While mergers, acquisitions, and consolidations have been a part of the agency business as long as there’s been an agency business, a confluence of factors caused something very special to happen in the 1980s. That single decade saw a complete transformation of the agency landscape in a dizzying frenzy of mergers, the likes of which had not been seen before or since.
“Has the Merger Era Ended?” asks the title of a feature article in the August 1980 issue of Marketing & Media Decisions. Its conclusion was yes, a reasonable assertion, given the pace of agency mergers during the 1970s.

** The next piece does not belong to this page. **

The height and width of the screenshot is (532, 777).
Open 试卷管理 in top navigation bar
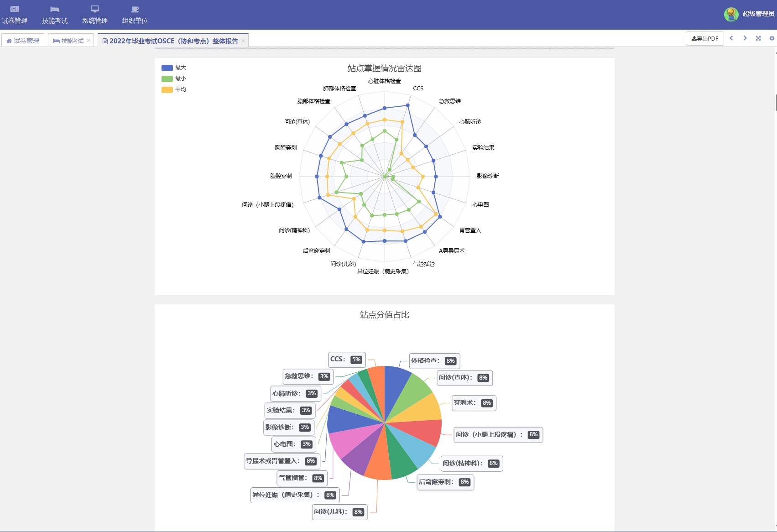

During that decade, for example, Young & Rubicam swept through the country like a vacuum cleaner, sucking up no fewer than 14 prominent independent regional agencies, such as Sive Associates (1977), Creswell Munsell, Schubert & Zirbell (1974), Hutchins/Darcy (1977), Frye-Sills (1975), and Bruce B. Brewer (1974), plus B2B powerhouse Marsteller (1979). Specialized services were also major targets for all the larger agencies, and they were particularly aggressive in acquiring public relations, recruitment, and direct marketing agencies. In 1979 alone, there were 23 acquisitions, topping the previous record of 13 in 1977. The article was peppered with quotes like:
- “The acquisition pace will slow down among agencies that have gone public”—Don Zuckert, President, Bates
- “Bigger agencies will concentrate acquisition aims at specialized agencies and allied communications services”—Steve Kahler, COO/CFO, BBDO
- “The era of the big agency acquisitions may be grinding to an end. There aren’t many possibilities left”—Jim Mortenson, President, Y&R Affiliates
- “The trend among the major agencies will be to seek out acquisitions that will expand across the whole communications field…areas of specialization that do not present problems of conflict”—Chuck Peebler, Chairman/President, Bozell & Jacobs
It seemed as if consolidation had gone as far as it could, with only slim pickings remaining, according to analyst Fred Anchel of Dean Witter Reynolds, who said, “I expect the wave of aggressive agency acquisitions to slow down, except in the area of specialized services. But that too could peter out. There isn’t much left available in the way of full-service agencies.”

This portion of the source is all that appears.